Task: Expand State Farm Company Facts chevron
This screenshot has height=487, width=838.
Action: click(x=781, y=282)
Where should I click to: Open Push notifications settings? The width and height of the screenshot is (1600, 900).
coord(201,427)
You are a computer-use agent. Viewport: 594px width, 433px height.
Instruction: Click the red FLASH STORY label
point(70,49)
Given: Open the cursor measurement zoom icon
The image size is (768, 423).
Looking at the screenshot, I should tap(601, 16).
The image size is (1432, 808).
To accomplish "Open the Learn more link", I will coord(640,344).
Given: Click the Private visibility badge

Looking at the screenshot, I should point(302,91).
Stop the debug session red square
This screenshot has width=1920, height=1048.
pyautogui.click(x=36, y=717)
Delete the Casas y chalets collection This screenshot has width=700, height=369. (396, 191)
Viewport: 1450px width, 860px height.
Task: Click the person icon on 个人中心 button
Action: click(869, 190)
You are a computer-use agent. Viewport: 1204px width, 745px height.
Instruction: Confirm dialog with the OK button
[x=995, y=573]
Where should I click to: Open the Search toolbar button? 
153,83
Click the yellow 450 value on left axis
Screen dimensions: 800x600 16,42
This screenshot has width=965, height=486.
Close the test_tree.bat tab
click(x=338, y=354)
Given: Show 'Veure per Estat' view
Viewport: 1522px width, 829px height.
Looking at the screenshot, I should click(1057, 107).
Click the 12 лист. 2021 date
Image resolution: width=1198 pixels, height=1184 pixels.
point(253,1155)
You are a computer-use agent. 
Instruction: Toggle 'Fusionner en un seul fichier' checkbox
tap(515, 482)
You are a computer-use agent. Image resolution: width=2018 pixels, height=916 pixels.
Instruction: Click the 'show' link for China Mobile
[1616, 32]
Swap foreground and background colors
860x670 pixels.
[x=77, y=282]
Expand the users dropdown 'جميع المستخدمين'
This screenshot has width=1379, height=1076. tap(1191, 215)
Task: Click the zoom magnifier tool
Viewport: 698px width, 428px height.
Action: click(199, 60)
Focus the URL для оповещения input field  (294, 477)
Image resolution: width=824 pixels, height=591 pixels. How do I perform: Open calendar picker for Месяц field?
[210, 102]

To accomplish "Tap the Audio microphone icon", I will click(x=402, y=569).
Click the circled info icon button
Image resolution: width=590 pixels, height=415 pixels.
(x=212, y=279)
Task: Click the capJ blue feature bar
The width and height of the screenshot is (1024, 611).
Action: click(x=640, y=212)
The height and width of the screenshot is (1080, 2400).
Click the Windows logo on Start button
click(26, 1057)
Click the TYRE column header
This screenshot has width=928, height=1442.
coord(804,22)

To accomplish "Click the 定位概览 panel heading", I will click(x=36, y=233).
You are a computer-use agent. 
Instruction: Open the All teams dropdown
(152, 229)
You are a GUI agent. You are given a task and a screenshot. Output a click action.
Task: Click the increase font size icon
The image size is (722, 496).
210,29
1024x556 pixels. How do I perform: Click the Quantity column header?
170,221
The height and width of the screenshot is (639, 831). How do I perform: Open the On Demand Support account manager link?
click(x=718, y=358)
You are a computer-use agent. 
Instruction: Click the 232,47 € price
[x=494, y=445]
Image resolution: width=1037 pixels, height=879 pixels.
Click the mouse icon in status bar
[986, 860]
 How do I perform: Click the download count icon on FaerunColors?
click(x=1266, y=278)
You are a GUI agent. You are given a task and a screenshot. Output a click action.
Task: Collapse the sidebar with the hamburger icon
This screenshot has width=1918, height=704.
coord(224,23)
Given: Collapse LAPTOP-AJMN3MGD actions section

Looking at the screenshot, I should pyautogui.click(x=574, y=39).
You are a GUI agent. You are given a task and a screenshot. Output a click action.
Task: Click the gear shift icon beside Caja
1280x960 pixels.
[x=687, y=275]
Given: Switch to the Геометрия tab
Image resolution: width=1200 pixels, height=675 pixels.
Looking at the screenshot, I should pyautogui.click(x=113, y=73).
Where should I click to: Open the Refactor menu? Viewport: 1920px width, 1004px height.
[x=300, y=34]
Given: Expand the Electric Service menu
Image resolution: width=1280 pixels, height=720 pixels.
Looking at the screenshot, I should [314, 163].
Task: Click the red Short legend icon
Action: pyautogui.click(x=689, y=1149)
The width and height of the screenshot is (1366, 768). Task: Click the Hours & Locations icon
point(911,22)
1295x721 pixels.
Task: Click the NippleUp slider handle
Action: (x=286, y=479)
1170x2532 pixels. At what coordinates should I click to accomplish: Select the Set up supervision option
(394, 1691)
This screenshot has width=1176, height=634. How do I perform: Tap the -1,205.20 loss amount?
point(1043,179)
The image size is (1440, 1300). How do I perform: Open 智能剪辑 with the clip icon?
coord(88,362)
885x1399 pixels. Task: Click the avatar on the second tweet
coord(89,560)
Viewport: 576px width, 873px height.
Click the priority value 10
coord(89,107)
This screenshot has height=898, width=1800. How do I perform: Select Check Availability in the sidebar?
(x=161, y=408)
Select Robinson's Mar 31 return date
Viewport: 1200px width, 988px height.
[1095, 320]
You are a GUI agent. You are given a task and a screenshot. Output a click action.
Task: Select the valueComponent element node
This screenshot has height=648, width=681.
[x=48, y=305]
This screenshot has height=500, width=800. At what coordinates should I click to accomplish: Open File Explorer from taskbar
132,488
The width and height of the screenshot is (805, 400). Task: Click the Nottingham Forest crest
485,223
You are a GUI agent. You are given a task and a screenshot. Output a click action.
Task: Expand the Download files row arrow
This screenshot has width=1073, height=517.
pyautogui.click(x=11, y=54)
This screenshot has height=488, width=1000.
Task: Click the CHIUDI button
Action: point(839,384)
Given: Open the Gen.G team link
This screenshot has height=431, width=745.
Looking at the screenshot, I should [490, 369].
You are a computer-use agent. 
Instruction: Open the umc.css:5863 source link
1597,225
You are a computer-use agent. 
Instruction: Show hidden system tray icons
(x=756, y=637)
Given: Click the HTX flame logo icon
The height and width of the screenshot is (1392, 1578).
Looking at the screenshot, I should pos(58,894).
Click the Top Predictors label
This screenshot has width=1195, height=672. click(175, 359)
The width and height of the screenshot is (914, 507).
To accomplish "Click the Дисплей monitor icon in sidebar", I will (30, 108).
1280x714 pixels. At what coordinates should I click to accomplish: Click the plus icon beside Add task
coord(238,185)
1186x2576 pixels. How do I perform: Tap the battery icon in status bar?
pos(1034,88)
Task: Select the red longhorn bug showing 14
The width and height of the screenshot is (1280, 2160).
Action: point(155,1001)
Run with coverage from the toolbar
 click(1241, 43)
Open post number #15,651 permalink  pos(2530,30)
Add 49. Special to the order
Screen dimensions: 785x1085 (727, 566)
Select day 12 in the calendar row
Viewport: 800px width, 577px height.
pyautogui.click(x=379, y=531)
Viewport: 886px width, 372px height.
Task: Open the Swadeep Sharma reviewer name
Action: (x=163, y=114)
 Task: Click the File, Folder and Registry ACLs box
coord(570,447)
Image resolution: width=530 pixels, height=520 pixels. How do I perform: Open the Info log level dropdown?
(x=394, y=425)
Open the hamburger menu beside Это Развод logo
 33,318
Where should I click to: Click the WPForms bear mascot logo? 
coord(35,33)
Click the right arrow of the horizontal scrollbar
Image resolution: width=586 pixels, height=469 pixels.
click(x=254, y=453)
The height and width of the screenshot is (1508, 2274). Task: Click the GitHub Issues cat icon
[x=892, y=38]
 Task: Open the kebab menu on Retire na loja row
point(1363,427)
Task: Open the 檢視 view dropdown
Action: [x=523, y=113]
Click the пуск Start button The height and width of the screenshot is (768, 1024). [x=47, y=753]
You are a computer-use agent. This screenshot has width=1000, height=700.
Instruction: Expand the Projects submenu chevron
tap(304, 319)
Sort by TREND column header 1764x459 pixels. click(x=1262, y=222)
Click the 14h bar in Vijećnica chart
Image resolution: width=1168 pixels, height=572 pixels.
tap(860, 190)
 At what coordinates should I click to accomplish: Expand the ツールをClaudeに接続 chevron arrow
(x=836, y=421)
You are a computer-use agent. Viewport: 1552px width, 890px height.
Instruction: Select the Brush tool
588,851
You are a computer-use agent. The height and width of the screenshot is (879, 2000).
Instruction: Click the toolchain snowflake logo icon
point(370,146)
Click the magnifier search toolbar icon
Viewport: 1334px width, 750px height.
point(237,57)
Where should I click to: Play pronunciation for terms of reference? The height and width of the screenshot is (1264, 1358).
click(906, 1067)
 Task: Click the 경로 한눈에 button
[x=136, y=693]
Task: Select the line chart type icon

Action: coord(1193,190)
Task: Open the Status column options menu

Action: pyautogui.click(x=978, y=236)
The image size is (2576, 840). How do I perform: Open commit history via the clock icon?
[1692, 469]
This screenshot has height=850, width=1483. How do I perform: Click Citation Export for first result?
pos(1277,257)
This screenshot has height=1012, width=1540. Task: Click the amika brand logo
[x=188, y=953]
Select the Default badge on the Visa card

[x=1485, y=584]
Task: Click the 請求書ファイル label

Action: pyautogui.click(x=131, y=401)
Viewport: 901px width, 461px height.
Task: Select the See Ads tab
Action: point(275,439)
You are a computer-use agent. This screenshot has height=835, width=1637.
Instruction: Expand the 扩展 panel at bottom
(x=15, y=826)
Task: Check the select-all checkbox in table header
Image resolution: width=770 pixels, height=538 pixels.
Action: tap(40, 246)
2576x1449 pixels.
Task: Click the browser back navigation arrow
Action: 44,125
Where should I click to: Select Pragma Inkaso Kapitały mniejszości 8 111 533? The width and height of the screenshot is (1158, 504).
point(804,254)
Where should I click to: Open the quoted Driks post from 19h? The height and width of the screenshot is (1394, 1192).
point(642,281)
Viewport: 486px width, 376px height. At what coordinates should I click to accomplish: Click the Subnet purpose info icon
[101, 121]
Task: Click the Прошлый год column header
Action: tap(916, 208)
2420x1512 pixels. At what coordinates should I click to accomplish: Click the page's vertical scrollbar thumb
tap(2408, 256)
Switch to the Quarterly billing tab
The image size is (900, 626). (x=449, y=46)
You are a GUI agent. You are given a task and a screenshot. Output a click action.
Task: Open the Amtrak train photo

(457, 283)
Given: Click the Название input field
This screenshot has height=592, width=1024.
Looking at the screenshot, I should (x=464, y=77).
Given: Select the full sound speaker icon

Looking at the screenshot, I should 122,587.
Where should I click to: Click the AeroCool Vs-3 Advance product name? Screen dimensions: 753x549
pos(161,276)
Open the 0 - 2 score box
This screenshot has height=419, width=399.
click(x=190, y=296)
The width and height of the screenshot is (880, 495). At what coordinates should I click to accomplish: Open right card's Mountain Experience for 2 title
------------------------------------------------------------
Work instructions
Taking the line with "Open post number" as the first and the line with "has width=1000, height=700." as the last, retype that stretch of the data above exactly, with no other lines.

Written response
Open post number #15,651 permalink  pos(2530,30)
Add 49. Special to the order
Screen dimensions: 785x1085 (727, 566)
Select day 12 in the calendar row
Viewport: 800px width, 577px height.
pyautogui.click(x=379, y=531)
Viewport: 886px width, 372px height.
Task: Open the Swadeep Sharma reviewer name
Action: (x=163, y=114)
 Task: Click the File, Folder and Registry ACLs box
coord(570,447)
Image resolution: width=530 pixels, height=520 pixels. How do I perform: Open the Info log level dropdown?
(x=394, y=425)
Open the hamburger menu beside Это Развод logo
 33,318
Where should I click to: Click the WPForms bear mascot logo? 
coord(35,33)
Click the right arrow of the horizontal scrollbar
Image resolution: width=586 pixels, height=469 pixels.
click(x=254, y=453)
The height and width of the screenshot is (1508, 2274). Task: Click the GitHub Issues cat icon
[x=892, y=38]
 Task: Open the kebab menu on Retire na loja row
point(1363,427)
Task: Open the 檢視 view dropdown
Action: [x=523, y=113]
Click the пуск Start button The height and width of the screenshot is (768, 1024). [x=47, y=753]
You are a computer-use agent. This screenshot has width=1000, height=700.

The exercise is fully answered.